El análisis de Dal Poggetto plantea que el oficialismo logró estabilizar las variables cambiarias y financieras gracias al respaldo externo, pero enfrenta ahora el desafío de reordenar la política monetaria y fiscal para sostener el crecimiento sin perder control inflacionario.
El Gobierno obtuvo un resultado electoral contundente tras apostar por una estrategia de “todo o nada” en el plano económico. Según el artículo de la economista incluído en el informe, la administración consiguió mantener la estabilidad cambiaria y contener la inflación mensual en torno al 2%, con una proyección de 2,4% para octubre de acuerdo con el relevamiento de EcoGo.
La estrategia detrás de la estabilidad
El esquema, sostenido en parte por la asistencia financiera del inversor estadounidense Scott Bessent, permitió mantener al dólar dentro de las bandas previstas y disipar el temor a una crisis cambiaria. La caída en la actividad económica, producto del freno al crédito y de la suba abrupta de tasas en un contexto de cepo parcial, no afectó el resultado electoral. “El miedo a una crisis cambiaria terminó coordinando el voto a favor de La Libertad Avanza”, explica Dal Poggetto, al señalar la influencia del contexto financiero y de la falta de alternativas competitivas en la oposición.
El resultado dejó un Congreso con una composición más favorable para el oficialismo: 113 diputados y 27 senadores, convirtiendo a La Libertad Avanza en la primera minoría de ambas cámaras. Sin embargo, el Ejecutivo necesitará negociar con bloques provinciales y aliados para aprobar reformas estructurales que apunten a mejorar la productividad sistémica.
Recuperación financiera y expectativa de crédito
En los días posteriores a la elección, los bonos soberanos en dólares recuperaron valor hasta alcanzar paridades promedio del 75%, mientras el riesgo país cayó a 657 puntos. El Merval en dólares avanzó 50% en una semana, acercándose a los máximos de comienzos de año. Este cambio de expectativas reaviva la posibilidad de reabrir el crédito en moneda extranjera, cerrado desde 2018.
Según el artículo, la recomposición del frente financiero permitiría que el Gobierno deje de utilizar reservas para afrontar vencimientos. Bessent había anticipado que el Tesoro de Estados Unidos podría avalar nuevas operaciones de crédito con bancos internacionales. Con o sin ese respaldo, se espera que el Ejecutivo avance en una colocación de deuda que alivie las presiones sobre el Banco Central.

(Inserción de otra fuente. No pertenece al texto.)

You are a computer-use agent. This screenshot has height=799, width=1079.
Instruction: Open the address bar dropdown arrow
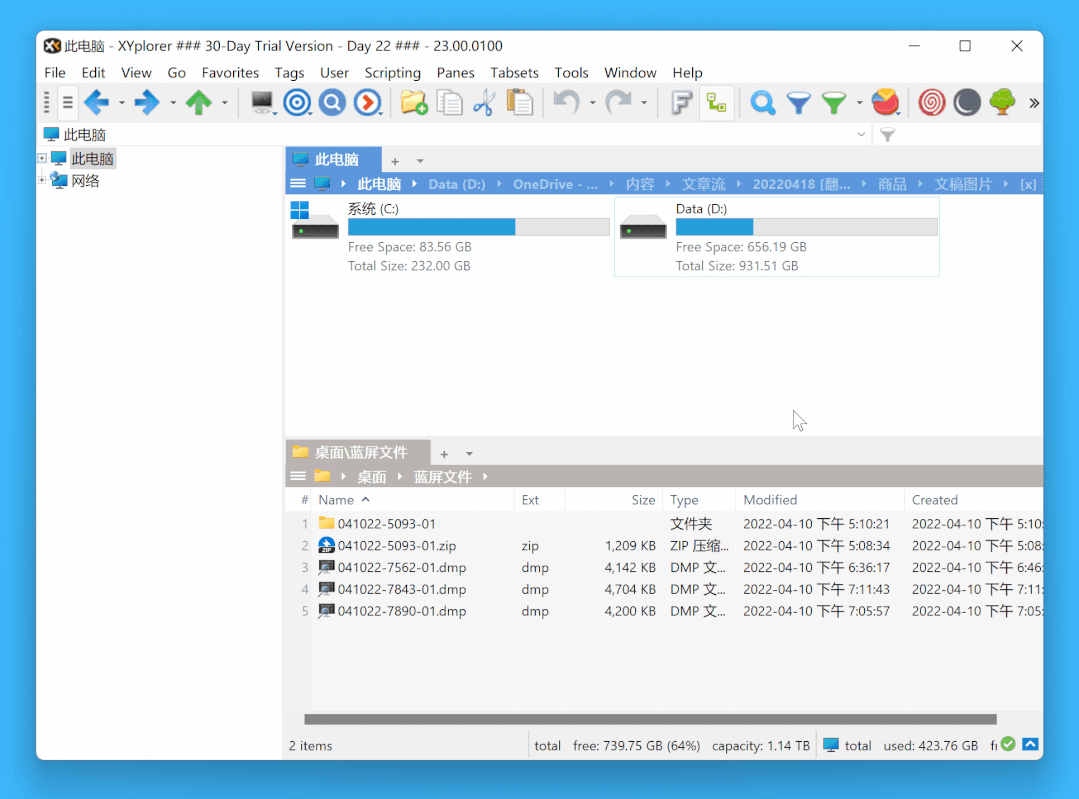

Recalibrar la política monetaria
La primera semana tras los comicios estuvo marcada por la escasa liquidación del agro y una volatilidad cambiaria moderada: el dólar tocó un piso de $1.320 y cerró en $1.445. La fuerte contracción monetaria inicial generó un salto en las tasas, que el Banco Central moderó mediante compras de títulos por $1,2 billones y una expansión de $5 billones a través del programa financiero del Tesoro.
Hacia el final de la semana, la tasa de las operaciones REPO descendió a 33% TNA, desde un pico de 90% a comienzos de la misma. Para Dal Poggetto, este movimiento abre la posibilidad de que la autoridad monetaria otorgue mayor previsibilidad al manejo de tasas, uno de los ejes pendientes del programa económico.
El talón de Aquiles: la deuda en pesos
La economista advierte que la concentración de vencimientos en moneda local continúa siendo una fuente de vulnerabilidad. La transferencia de deuda del Banco Central al Tesoro, ejecutada meses atrás, no resolvió el problema de fondo. “El dilema entre tasa de interés y tipo de cambio sin cepo se mantiene vigente, aunque con menos presión tras la mejora electoral”, sostiene.
El informe destaca además la disyuntiva entre “inside money” (la deuda en pesos) y “outside money” (la compra de reservas). Por primera vez, un funcionario del Banco Central admitió la necesidad de remonetizar la economía mediante la compra de divisas sin esterilización, lo que requerirá extender los plazos de refinanciamiento de la deuda doméstica. Este enfoque coincide con el esquema de agregados monetarios pactado con el FMI en abril, aunque sin detalles sobre su implementación.
Un nuevo horizonte político y macroeconómico
Con la legitimidad reforzada por el resultado electoral, el Gobierno cuenta con margen para reequilibrar su programa económico. El desafío, concluye Dal Poggetto, será reconstruir los pilares macro y micro del modelo, que quedaron desbalanceados tras la corrida contra el peso. La cuestión de fondo es si la política económica priorizará la acumulación de reservas por la cuenta corriente o continuará sosteniendo el esquema de bandas con financiamiento externo y altos rendimientos en la cuenta capital.
El informe del IAE Business School plantea que la estabilidad lograda abre una ventana de oportunidad, pero advierte que el nuevo ciclo dependerá de la capacidad oficial de combinar disciplina fiscal, previsibilidad monetaria y diálogo político.